Past the razor-wire-topped gates and the security station of the Cedar Creek Corrections Center in Littlerock, Washington, is a greenhouse where inmates water and weed plants, collect honey from a beehive, and stir compost bins. "The prisoners are copartners with me," explains forest ecologist Nalini Nadkarni, who started the greenhouse program. "I see prisoners as undereducated and underexposed in terms of nature."
A professor at Evergreen State College, Nadkarni has spent her career researching forest canopies, bouncing back and forth between Costa Rica and the Pacific Northwest in order to better understand the role treetop-level plants play in ecosystems.
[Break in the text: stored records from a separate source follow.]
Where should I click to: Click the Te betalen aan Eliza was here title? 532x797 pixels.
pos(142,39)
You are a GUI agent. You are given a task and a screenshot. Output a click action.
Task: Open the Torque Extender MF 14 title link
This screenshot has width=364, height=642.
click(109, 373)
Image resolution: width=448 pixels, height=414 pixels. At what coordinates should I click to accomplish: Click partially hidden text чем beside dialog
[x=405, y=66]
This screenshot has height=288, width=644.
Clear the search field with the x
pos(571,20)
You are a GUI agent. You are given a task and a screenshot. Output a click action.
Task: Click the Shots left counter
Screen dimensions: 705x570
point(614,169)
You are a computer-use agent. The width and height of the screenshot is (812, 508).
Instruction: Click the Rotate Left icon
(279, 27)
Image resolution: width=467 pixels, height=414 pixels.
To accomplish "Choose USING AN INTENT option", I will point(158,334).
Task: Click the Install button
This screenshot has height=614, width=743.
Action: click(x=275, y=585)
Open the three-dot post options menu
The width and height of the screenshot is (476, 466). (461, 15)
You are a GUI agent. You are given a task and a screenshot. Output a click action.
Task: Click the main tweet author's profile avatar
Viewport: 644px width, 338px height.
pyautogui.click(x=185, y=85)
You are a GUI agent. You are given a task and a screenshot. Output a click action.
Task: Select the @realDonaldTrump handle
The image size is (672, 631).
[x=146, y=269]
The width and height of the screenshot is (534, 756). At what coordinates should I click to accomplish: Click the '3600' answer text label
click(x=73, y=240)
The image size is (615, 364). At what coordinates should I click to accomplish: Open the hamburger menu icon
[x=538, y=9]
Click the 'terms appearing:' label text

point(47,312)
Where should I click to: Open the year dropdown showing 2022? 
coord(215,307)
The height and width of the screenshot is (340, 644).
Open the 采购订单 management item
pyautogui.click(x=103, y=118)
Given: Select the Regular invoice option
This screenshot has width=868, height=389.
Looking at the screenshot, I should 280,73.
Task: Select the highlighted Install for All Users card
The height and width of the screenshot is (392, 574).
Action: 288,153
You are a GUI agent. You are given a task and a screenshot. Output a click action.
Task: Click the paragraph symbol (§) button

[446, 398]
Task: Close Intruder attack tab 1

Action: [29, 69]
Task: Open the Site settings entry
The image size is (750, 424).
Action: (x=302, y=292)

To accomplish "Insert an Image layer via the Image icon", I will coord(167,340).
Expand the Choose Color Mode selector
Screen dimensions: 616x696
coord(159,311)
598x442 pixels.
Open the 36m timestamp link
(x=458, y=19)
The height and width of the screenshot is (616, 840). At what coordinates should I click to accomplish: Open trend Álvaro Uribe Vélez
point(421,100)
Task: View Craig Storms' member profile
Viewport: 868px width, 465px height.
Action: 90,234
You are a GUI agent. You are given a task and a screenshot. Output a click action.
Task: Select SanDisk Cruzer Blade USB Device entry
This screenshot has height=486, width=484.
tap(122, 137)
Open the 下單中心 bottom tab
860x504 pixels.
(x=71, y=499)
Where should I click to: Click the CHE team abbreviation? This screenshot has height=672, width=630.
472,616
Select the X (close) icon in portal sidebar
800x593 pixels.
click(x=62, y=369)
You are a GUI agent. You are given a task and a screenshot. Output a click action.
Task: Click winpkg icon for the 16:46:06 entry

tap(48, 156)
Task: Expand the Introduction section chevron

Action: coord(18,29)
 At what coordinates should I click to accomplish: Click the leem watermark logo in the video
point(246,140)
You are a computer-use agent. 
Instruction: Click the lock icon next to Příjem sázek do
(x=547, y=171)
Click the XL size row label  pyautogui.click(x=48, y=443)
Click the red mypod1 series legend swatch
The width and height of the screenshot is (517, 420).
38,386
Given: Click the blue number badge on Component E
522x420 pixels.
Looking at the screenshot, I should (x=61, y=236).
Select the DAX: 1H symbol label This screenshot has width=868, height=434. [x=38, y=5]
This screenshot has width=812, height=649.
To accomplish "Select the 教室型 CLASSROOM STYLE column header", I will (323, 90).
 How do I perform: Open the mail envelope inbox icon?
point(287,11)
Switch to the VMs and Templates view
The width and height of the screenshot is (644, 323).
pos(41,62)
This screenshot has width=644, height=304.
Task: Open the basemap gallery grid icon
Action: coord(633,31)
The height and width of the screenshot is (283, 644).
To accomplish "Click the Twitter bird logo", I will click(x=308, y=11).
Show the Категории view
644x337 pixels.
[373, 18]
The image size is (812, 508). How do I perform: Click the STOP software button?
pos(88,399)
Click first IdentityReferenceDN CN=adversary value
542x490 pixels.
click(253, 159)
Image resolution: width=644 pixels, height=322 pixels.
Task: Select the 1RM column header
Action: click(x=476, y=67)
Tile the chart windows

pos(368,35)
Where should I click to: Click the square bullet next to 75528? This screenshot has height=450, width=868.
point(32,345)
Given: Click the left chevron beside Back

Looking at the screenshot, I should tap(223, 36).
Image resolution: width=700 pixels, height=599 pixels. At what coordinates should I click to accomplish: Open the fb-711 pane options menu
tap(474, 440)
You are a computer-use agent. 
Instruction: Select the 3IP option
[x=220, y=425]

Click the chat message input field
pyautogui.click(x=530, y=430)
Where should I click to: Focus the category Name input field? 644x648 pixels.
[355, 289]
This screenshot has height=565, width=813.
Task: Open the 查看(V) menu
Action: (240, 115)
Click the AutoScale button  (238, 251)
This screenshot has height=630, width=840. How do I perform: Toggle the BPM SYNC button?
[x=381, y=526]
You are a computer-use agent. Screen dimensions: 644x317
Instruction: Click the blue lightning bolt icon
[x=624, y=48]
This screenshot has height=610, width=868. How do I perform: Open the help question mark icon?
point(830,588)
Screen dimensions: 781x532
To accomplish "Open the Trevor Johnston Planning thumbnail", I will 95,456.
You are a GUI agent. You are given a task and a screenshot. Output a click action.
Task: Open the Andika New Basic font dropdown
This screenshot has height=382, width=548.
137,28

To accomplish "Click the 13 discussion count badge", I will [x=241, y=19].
But part of her goal has always been to educate the public about forest conservation, and in 2005 she decided that prisoners would be ideal students. She hopes to branch out next into maximum security prisons. Cedar Creek houses low-level offenders, who are required to work six to eight hours a day until their release. "I think it is one of the saner ideas I've had," she says. "The key is in understanding that most prisoners are just like you and me; however, they made a mistake and are in a place where they are paying their debt to society."When Nadkarni began teaching in the prisons, she focused on moss, which is rapidly disappearing from forests since it is used by the horticulture industry to package shipments of bulbs and as the major component of the peat used in certain biofuels. Moss plays a major role in supplying nutrients to the forest and offering shelter for a variety of animals, and Nadkarni wanted to see if it could be farmed. She had inmates test four different moss species. For two years they grew moss in flats and mesh bags, misting some and watering others, while recording their observations in notebooks. "I wanted to find fresh eyes and people who ask new and interesting questions that scientists never think to ask," Nadkarni says. Unfortunately, the moss didn't thrive, leading her to conclude that it simply cannot be farmed. That doesn't mean the prisoners didn't benefit, though. "Suddenly the conversations were about mosses and not about how much time the prisoners had left," Nadkarni says.
Looking to expand the program, Nadkarni received a grant from the Washington State department of corrections, and she is planning to start work soon at McNeil Island Corrections Center, a maximum-security prison on an island in southern Puget Sound. "It is really grim," she says. "It is like Alcatraz." This program will focus on recycling. She wanted to put out garbage cans for recycling, but, she says, "The superintendent says we can't do it because the inmates will find a way to bring in contraband. Apparently, that is a reality and we are trying to work around it."
Nadkarni hopes her work will spark similar projects at other correction facilities across the country. "I think the few simple things we have started at our prison demonstrate a different way of viewing prisons," she says. "Rather than only seeing them as horrible places for horrible people that suck money from our economy at horrible rates, we might now see them as places where inmates serving the biosphere and service to the community can take place."